At least two growing series are on the market. One is Bantam's "Born to Shop," a title I find repugnant for the mindlessness it implies. The other is the Impact series, which tends to be more culturally sensitive. Both series tell the traveler where to find the best buys for a wide variety of goods. But you learn more about a place you are visiting when Impact is pointing the way. The Impact guides are particularly good in evaluating local arts and handicrafts while providing a historical or cultural context.

In the Dominican Republic, according to "Exotic Caribbean" -- the latest Impact guide -- colorful porcelain figures of women in native dress are a popular tourist buy. But none of the women has a face. The reason, explain the authors, is that the faceless figures represent the concept of "every woman." Without features, they are all equal.

Despite its title, the guide covers only the largest or most-visited Caribbean destinations -- Jamaica, Dominican Republic, Haiti, Puerto Rico, St. Martin/Sint Maarten, Barbados and St. Thomas in the U.S. Virgin Islands. Included also are Bermuda and the Bahamas, which really aren't Caribbean.

"Unbelievably Good Deals & Great Adventures That You Absolutely Can't Get Unless You're Over 50" by Joan Rattner Heilman (Contemporary, 252 pages, $7.95): I suspect you had better be careful whose stocking you drop this guide into. But if your over-50 friends are comfortable with their age, they should find it a helpful resource. It is a good compilation of various discounts and programs offered older travelers in this country and abroad. Though many are available at age 50, the best deals really come when you are 55, 60 or 65.

Now in its third edition, "Unbelievably Good Deals" lists senior discounts for U.S. and foreign airlines, U.S. hotels and motels, car rental agencies, ski resorts and European railways. Also included are tour operators catering to the senior market, organizations that help you find a travel companion and specialty travel publications for seniors.

At 50, of course, many travelers remain quite active. As the book notes, you must be at least 50 to join a national ski club called "The Over the Hill Gang." Members get excellent discounts on lift tickets and rentals at major ski resorts throughout the country.

"South America's National Parks" by William C. Leitch (Mountaineers, 286 pages, $15.95): Unlike our own national parks, those in South America are in great need of visitors, writes the author of this excellent new guide. Many of the parks, which preserve fast-disappearing natural landscapes, receive adequate government funding only to the extent that foreign visitors show up to tour them.

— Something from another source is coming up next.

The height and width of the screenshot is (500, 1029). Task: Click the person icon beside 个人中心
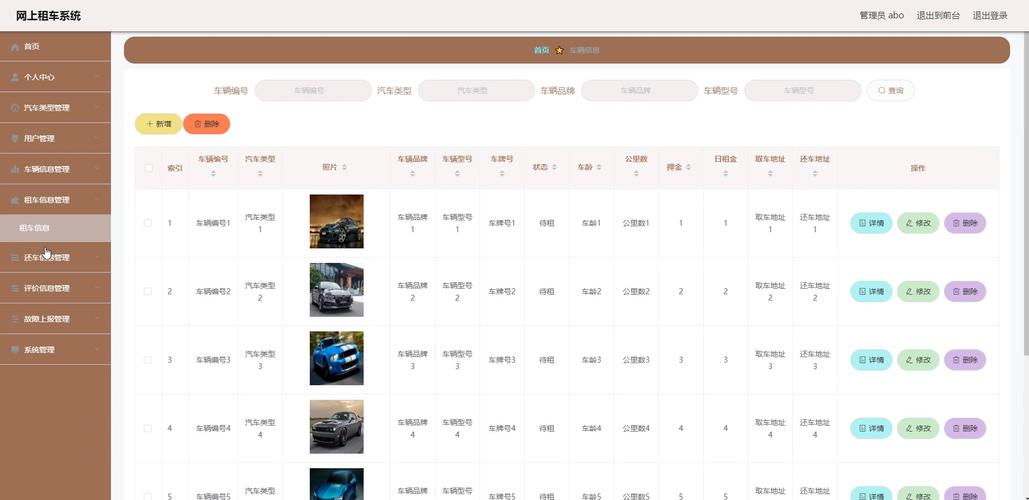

South America remains an offbeat destination for American travelers, and those who do make it south generally stick to the capital cities. But new roads are making it much easier to venture into the countryside and the continent's diverse array of national parks. More than 160 parks have been established to protect unusual wildlife and vegetation or scenic treasures. They can be found in mountains, deserts, jungles and grasslands.

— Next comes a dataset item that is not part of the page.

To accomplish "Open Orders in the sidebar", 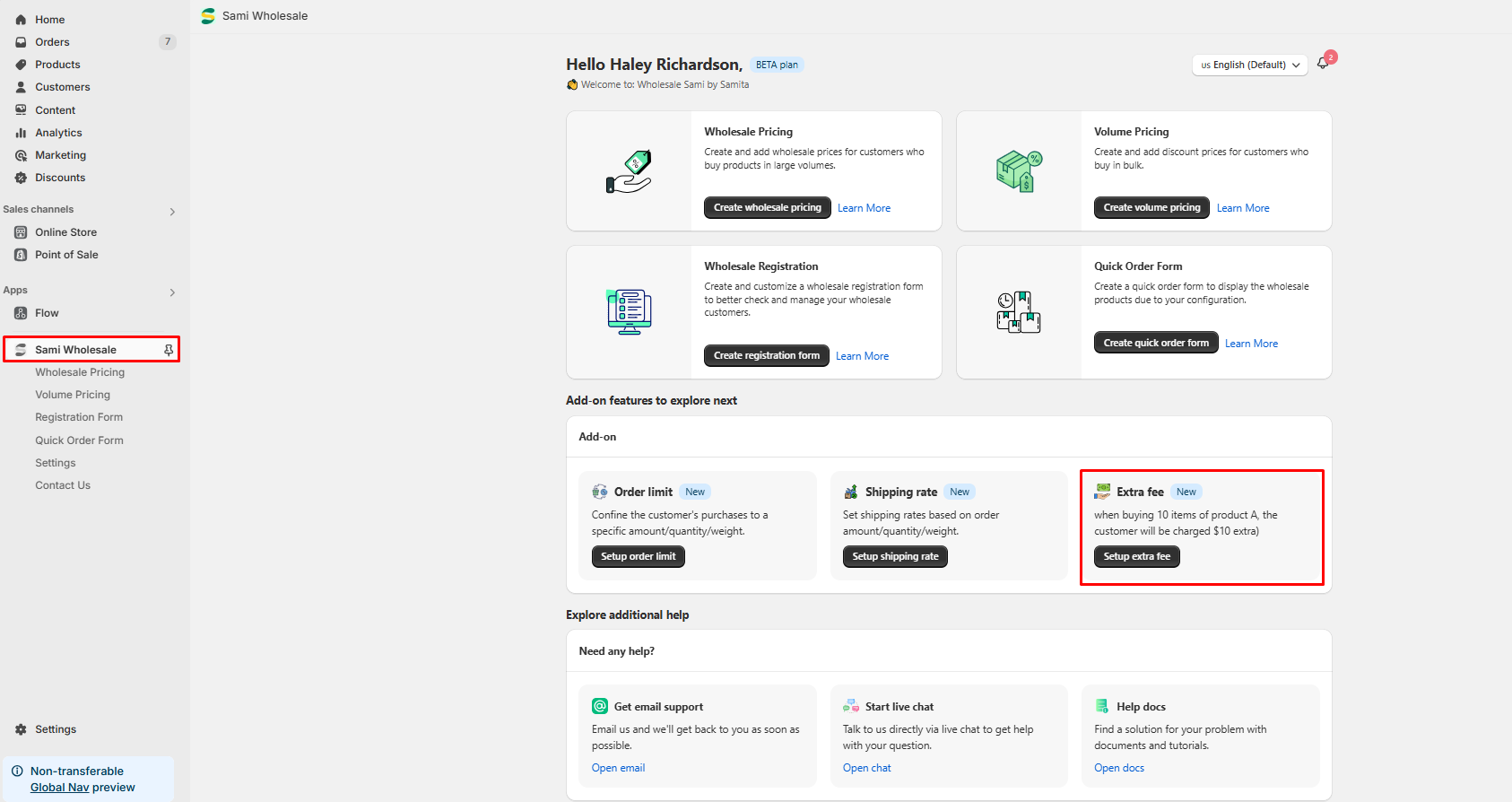I will click(x=52, y=42).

Author William C. Leitch, a biologist and former Peace Corps volunteer in Colombia, has selected 32 parks in seven countries -- Argentina, Brazil, Chile, Colombia, Peru, Suriname and Venezuela. His criteria are that each offers a rewarding experience and is reasonably accessible to the average tourist.

Many of the parks remain quite primitive, but this is not true for Argentina's Nahuel Huapi, which, writes Leitch, "is to Argentines as Banff National Park is to Canadians: a honeymoon destination that also offers summer music festivals, winter ski races, regional museums, and elegant Old World hotels and restaurants." And it all can be found in a spectacular Andean mountain setting.

Also of interest:

"Innconference Catalog" by Roberta Homan Gardner (Innconference, 176 pages, $40): A full-color, hardback guide to 51 American inns that cater to small business conferences and other corporate meetings.

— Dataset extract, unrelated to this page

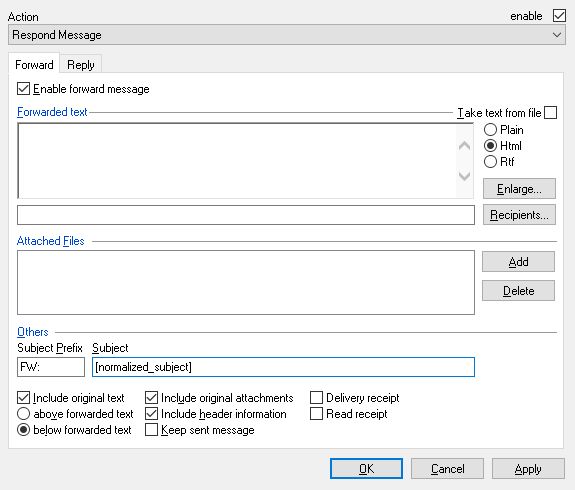Viewport: 575px width, 490px height.
Task: Select above forwarded text option
Action: tap(23, 414)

"ADC's Pocket Atlas of Washington, D.C. and Vicinity" ($6.95): A handy reference that fits easily in your car's glove compartment.

"Romantic Island Getaways" by Larry Fox and Barbara Radin-Fox (Wiley, 234 pages, $12.95): Lodging advice for the Caribbean, Bermuda and the Bahamas.

"Maryland: Off the Beaten Path" by Judy and Ed Colbert (Globe Pequot, 151 pages, $9.95): Sightseeing suggestions not far from home.